The aggregation mechanism is equally straightforward: generate_leaderboard.py walks the transcripts/ directory, validates each summary.json against the schema, and produces leaderboard.json—a single file consumed by the leaderboard webpage. Importantly, this generated artifact is excluded from pull requests. Contributors run the script locally to verify their submission parses correctly, but the maintainers regenerate the canonical leaderboard after merging. This prevents merge conflicts and ensures the leaderboard remains a pure function of the transcript data.
The repository’s reliance on Git for submission management has architectural implications. The README explicitly recommends git clone --depth 1 because full conversation histories across multiple submissions can make the repository large. This shallow clone pattern suggests the maintainers expect substantial repository growth. The fork-and-PR workflow also creates a natural rate limit: each submission requires manual review, preventing spam while allowing maintainers to verify that transcripts genuinely represent the claimed results.
Gotcha
The manual submission process is both the repository’s strength and its potential weakness. Requiring pull requests ensures human oversight and prevents gaming the leaderboard, but it doesn’t scale as easily as automated systems. There’s no automated validation pipeline checking whether your transcripts actually contain the commands you claim to have run, or whether those commands could have plausibly solved the challenges. The README provides no guidelines for maintainers on how to verify submissions beyond schema validation.
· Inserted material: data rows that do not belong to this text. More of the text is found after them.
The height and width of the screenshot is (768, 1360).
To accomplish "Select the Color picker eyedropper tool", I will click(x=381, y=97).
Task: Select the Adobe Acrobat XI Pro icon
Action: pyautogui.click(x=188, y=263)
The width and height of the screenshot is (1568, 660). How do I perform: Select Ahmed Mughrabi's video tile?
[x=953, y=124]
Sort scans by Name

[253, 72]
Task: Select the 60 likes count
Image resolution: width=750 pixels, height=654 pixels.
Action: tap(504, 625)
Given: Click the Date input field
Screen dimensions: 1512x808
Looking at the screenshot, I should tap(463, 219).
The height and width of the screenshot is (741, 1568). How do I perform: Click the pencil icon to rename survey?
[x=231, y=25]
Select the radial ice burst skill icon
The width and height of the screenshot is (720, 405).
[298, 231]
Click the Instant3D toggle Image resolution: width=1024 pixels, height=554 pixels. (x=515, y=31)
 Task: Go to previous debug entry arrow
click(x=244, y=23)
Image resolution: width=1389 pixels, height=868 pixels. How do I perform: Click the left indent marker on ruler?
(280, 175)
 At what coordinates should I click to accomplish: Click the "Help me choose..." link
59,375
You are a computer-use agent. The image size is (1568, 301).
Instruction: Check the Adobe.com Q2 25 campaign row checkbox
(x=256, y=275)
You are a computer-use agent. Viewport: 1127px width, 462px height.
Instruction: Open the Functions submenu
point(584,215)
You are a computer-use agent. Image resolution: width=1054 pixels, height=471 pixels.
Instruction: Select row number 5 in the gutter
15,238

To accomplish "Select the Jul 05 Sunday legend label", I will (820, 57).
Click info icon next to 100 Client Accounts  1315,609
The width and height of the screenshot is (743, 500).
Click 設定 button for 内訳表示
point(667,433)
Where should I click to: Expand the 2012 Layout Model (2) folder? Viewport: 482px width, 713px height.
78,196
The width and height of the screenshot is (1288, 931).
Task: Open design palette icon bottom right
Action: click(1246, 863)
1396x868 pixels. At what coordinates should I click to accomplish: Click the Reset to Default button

The repository also lacks infrastructure for reproducing results. You’re submitting logs of past runs, not executable agent code. If your transcripts show your agent solved a challenge using a specific exploitation technique, there’s no mechanism for other researchers to re-run your agent to verify the approach generalizes. The link field in metadata might point to your agent’s codebase, but there’s no requirement that the linked repository provides reproducible evaluation scripts. This makes the leaderboard more of a results registry than a true benchmark—useful for comparing published numbers, but less valuable for understanding why certain approaches work. The repository size issue mentioned in the README (hence the shallow clone recommendation) may require additional management strategies as submissions accumulate.
Verdict
Use this repository if you’re actively researching LLM agents for cybersecurity tasks and want to benchmark against the 200 challenges in the dataset. The submission process is straightforward—run your evaluation locally, format your results, open a PR—and participating in the leaderboard can support academic publications. The transparent transcript requirement is actually a feature if you’re doing rigorous research, since it forces you to document your methodology thoroughly. Skip it if you need real-time automated evaluation, are building production security tools rather than research prototypes, or want a benchmark with built-in reproducibility infrastructure. The manual PR workflow makes rapid iteration less convenient, and the lack of automated verification means you’re relying on maintainer review and community trust. For academic labs publishing papers on LLM cybersecurity capabilities, this leaderboard serves its purpose. For anyone else, the overhead may not be justified unless you specifically need these CTF challenges as your evaluation set.